BERLIN, 10 août (Le Parisien Matin) – L’Allemagne a durci sa position sur les retours de migrants et a exigé la reprise des transferts vers l’Italie et la Grèce après l’entrée en vigueur du Pacte européen sur la migration et l’asile le 12 juin, a rapporté lundi l’agence ANSA.
Berlin lie le pacte au respect de Dublin
Un porte-parole du ministère allemand de l’Intérieur a déclaré à l’agence que le fonctionnement du système Dublin était « une condition indispensable » pour le succès du Régime d’asile européen commun. Il a ajouté que Berlin attendait la reprise des transferts vers l’Italie et la Grèce à compter de cette date. Le règlement prévoit que les demandes d’asile soient traitées dans le premier pays d’entrée.
Des sources du ministère italien de l’Intérieur ont affirmé qu’il n’y avait « pas de migrants Dublin à reprendre d’Allemagne ». Elles ont estimé que tous les migrants arrivés avant le 12 juin et ayant rejoint un autre État membre avaient été apurés dans le cadre d’accords conclus en décembre 2025. Pour les cas postérieurs, elles ont jugé qu’il était « encore trop tôt » pour établir leur présence ailleurs, car « trop peu de temps s’est écoulé pour l’établir ».
Une compensation réclamée pour les ONG
Pour les arrivées postérieures au 12 juin, Rome a indiqué qu’elle défendrait un « mécanisme de compensation ». Les sources ont précisé que ce mécanisme devait tenir compte des migrants débarqués en Italie à bord de navires d’ONG battant pavillon européen. Le nouveau pacte a introduit des règles plus strictes sur les mouvements secondaires, source de friction entre Rome et Berlin.

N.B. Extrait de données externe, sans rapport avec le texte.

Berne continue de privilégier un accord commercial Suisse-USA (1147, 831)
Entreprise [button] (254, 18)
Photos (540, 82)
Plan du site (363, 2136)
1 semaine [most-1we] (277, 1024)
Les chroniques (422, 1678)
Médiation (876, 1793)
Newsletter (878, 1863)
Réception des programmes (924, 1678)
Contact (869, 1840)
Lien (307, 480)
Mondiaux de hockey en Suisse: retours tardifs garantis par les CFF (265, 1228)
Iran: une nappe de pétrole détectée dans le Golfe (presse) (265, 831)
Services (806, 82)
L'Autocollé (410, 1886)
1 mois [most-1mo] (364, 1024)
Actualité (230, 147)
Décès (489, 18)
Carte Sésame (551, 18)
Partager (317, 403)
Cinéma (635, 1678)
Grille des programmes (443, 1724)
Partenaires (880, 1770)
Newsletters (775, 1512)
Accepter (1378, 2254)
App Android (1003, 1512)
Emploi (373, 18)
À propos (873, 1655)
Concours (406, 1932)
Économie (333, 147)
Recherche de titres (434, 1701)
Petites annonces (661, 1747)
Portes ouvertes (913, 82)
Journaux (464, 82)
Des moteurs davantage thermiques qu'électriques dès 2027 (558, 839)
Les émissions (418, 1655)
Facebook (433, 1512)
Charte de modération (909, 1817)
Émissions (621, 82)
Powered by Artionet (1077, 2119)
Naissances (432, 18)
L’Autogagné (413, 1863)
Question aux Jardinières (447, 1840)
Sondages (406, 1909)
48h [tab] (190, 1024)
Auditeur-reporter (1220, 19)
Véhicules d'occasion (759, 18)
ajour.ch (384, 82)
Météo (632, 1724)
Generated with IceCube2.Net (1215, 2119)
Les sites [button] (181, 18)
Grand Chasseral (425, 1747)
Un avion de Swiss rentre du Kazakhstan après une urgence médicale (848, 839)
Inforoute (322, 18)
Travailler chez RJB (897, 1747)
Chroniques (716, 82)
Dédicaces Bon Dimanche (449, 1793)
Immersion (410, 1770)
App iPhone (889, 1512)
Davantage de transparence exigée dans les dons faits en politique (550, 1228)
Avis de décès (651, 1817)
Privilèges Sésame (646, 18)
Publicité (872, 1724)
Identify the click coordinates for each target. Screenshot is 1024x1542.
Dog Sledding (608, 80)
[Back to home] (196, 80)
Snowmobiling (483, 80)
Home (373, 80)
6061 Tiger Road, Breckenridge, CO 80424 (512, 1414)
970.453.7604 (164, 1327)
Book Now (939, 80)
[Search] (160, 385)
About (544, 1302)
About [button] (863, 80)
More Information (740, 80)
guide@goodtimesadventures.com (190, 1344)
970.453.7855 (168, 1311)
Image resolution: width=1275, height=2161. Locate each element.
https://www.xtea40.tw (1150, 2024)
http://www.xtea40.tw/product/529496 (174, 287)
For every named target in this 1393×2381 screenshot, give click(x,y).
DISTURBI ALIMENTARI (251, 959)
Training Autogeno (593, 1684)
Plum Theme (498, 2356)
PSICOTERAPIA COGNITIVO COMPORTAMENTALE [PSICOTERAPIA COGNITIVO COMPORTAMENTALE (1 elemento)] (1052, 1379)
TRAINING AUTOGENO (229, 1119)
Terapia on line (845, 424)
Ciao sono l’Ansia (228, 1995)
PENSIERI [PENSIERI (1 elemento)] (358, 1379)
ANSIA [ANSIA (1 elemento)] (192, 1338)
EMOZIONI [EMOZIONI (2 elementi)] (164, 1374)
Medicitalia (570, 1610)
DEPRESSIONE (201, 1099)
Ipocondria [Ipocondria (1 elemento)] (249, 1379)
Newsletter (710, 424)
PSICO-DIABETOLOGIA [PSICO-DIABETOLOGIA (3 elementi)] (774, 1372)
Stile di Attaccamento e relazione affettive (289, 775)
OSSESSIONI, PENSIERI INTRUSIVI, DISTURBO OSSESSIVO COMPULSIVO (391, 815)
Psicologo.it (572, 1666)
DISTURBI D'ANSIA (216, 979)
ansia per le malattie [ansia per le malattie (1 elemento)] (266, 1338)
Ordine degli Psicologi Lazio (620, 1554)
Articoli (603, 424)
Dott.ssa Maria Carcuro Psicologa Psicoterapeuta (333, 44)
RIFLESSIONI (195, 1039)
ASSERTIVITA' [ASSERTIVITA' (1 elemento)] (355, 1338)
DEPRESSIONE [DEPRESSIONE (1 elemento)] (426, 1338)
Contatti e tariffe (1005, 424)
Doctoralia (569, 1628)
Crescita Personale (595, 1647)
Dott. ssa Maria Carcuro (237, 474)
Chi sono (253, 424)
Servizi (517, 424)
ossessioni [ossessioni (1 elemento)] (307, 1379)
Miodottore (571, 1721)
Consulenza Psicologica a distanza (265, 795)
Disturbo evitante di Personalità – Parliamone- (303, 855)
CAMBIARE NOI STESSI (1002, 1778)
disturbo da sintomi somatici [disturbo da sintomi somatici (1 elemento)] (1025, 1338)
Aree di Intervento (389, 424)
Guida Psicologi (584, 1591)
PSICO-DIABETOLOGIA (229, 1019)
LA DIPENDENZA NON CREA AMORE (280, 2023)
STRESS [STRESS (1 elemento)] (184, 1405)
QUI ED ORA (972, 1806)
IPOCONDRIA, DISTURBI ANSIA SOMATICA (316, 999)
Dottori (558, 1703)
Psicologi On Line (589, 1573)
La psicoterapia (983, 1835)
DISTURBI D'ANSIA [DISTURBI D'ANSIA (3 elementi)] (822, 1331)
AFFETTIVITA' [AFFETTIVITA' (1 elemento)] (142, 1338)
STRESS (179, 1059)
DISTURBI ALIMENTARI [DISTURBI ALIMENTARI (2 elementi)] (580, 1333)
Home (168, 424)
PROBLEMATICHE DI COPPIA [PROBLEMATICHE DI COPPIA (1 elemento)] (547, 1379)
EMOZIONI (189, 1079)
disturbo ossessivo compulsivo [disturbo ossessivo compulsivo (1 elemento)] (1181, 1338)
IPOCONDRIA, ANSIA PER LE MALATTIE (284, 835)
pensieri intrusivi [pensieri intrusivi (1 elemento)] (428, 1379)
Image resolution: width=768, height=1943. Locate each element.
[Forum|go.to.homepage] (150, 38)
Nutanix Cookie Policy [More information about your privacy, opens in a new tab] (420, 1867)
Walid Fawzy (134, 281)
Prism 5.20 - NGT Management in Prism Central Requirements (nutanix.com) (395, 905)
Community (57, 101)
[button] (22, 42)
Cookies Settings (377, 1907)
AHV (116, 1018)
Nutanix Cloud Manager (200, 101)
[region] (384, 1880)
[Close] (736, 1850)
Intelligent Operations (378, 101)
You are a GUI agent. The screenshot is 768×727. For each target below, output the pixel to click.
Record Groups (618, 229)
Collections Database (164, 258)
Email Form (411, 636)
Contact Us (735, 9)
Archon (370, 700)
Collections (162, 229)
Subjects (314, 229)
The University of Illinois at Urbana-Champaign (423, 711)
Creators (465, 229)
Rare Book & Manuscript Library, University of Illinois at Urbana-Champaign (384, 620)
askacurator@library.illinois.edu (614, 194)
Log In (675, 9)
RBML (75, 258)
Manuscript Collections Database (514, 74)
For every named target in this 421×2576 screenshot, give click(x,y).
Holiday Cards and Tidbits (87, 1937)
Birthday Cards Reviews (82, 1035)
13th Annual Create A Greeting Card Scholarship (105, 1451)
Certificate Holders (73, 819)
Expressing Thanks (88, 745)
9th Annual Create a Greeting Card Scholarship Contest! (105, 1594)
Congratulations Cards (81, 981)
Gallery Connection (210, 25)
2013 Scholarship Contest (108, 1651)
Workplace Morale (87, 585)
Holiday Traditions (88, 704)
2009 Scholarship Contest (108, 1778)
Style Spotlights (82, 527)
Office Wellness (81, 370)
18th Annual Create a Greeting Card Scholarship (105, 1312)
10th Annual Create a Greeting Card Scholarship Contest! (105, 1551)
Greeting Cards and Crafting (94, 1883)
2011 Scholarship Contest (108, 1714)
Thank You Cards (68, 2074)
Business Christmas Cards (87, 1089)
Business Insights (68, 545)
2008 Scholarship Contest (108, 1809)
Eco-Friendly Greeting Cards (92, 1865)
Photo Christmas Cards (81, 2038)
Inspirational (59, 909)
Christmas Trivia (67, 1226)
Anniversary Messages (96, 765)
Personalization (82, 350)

Berlin a notifié le transfert vers l’Italie d’une Somalienne de 22 ans prévu le 19 août. L’Allemagne avait adressé la requête en juin et l’Italie n’avait pas répondu dans les deux semaines. Le mécanisme d’« approbation tacite » s’est alors déclenché et a finalisé le transfert. Selon une revue du 16 juillet, 12 demandes furent envoyées à Rome entre le 12 juin et le 7 juillet et furent toutes rejetées.
La Grèce s’est montrée plus coopérative. Elle a créé une nouvelle unité Dublin de près de 1 000 agents et a traité huit demandes. Les arrivées maritimes ont reculé de 34 %. Athènes a averti qu’elle ne pourrait pas absorber des retours massifs.